• [THE TASK] Find the word "Apple" in the listing; pull out each line holding it.

== DATA IN THIS EXERCISE ==

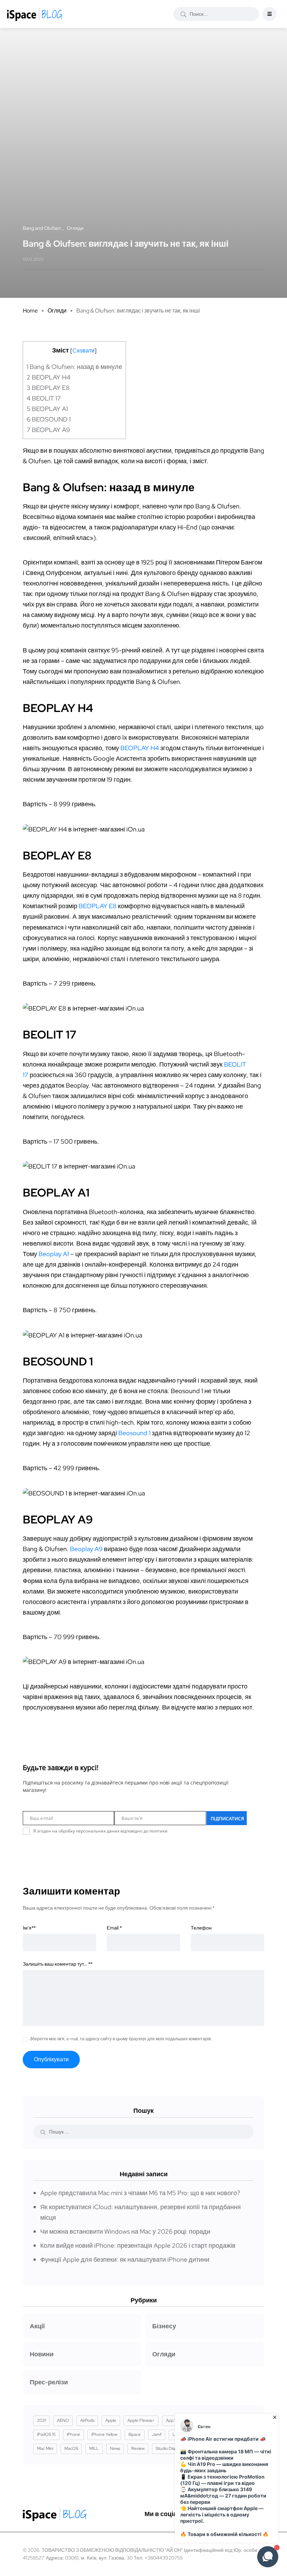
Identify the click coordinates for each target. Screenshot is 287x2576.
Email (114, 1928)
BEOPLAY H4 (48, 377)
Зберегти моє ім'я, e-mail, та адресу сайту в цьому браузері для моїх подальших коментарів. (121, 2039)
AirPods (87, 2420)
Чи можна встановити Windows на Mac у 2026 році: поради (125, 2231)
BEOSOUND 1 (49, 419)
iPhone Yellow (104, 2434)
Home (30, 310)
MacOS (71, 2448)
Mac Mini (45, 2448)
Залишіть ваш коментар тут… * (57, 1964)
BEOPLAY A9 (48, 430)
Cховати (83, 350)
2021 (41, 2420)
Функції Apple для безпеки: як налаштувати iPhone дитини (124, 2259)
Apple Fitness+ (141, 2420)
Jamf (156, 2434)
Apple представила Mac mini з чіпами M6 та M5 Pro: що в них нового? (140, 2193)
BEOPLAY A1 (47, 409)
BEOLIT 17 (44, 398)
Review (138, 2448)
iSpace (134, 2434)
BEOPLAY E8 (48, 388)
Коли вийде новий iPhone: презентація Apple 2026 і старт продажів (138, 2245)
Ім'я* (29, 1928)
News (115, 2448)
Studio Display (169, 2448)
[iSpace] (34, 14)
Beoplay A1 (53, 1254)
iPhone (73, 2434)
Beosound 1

===

• [SOLUTION TO THE EXERCISE]
Функції Apple для безпеки: як налаштувати iPhone дитини (124, 2259)
Apple Fitness+ (141, 2420)
Apple представила Mac mini з чіпами M6 та M5 Pro: що в них нового? (140, 2193)
Коли вийде новий iPhone: презентація Apple 2026 і старт продажів (138, 2245)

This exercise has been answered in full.